• _Texte fourni_:

____

L’IA, la grande oubliée de ces élections

Georges-Louis Bouchez - BELGA PHOTO BENOIT DOPPAGNE
Amid Faljaoui

Les résultats des élections en Belgique sont un soulagement pour le monde des entreprises. D’abord, parce que les extrêmes qu’ils soient de droite ou de gauche, même s’ils se maintiennent voire progressent en termes de représentativité, ne sont plus aujourd’hui en mesure de dicter l’agenda politique de la Belgique. Et ça, c’est bon pour le monde de l’entreprise, car l’attractivité d’un pays est également jugée sur ces critères de gouvernabilité par les investisseurs étrangers.

Et puis deuxième bonne nouvelle, même si ce ne sera pas une promenade de santé, des coalitions sont théoriquement possibles. Et rapidement. Le MR, Les Engagés et la N-VA sortent renforcés et peuvent donc se tendre la main avec l’aide du cd&v pour gouverner la Belgique. Bref, il ne faudrait plus attendre plus de 500 jours pour former un gouvernement comme c’était le cas par le passé.

____

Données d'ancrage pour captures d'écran
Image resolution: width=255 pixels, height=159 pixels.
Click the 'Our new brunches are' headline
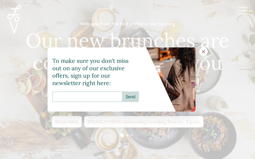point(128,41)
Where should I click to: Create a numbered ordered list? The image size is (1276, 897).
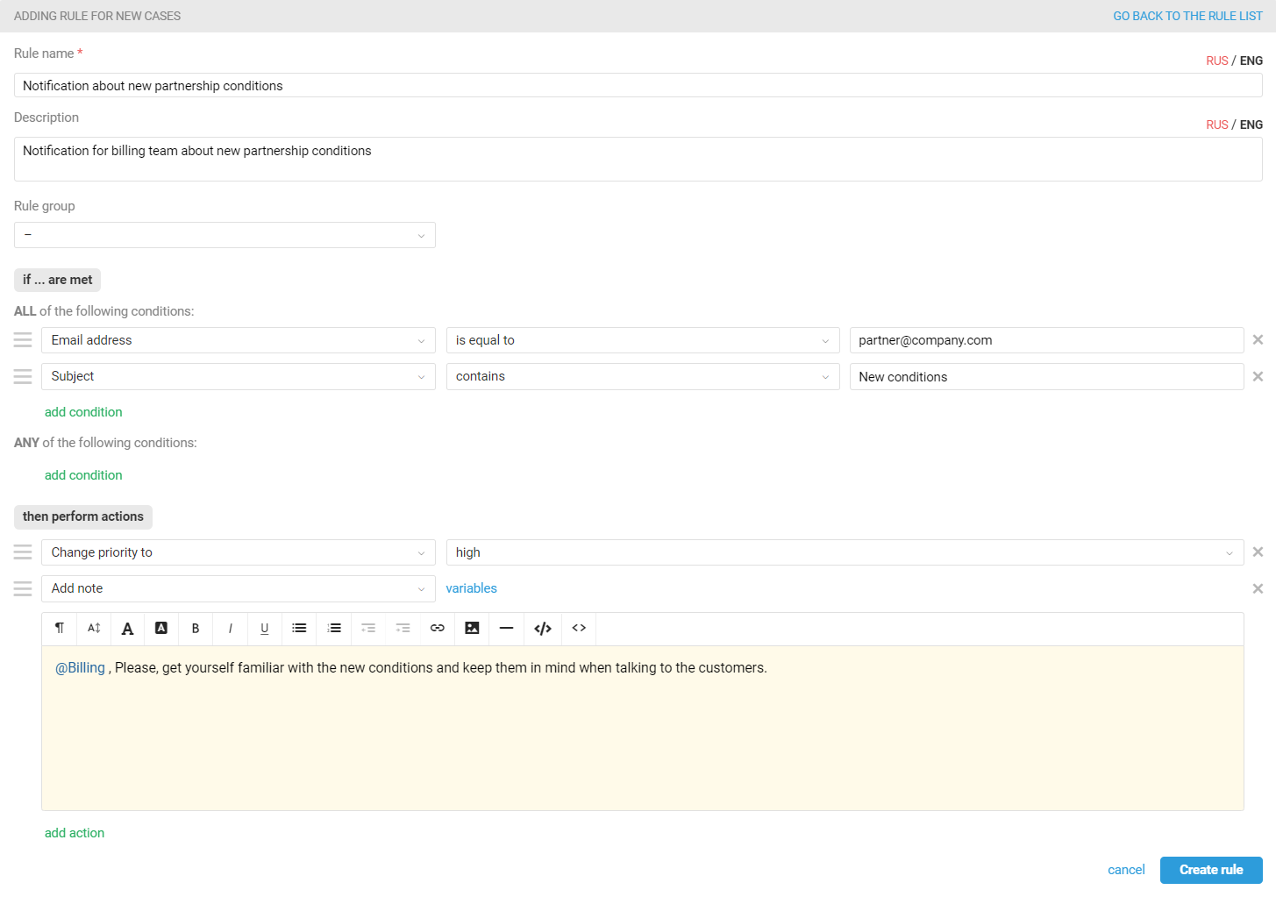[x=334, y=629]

____

• _Travail à réaliser_: D'après le texte sur les élections belges, pourquoi le fait que les extrêmes ne puissent plus dicter l'agenda politique est-il bon pour le monde de l'entreprise ? Répondez en une à trois phrases. Ces données proviennent d'une autre source que le texte.

• _Réponse à l'exercice_: Les investisseurs étrangers jugent aussi l'attractivité d'un pays sur des critères de gouvernabilité. Si les extrêmes, de droite comme de gauche, ne peuvent plus imposer l'agenda politique, la Belgique reste gouvernable et donc attractive pour eux.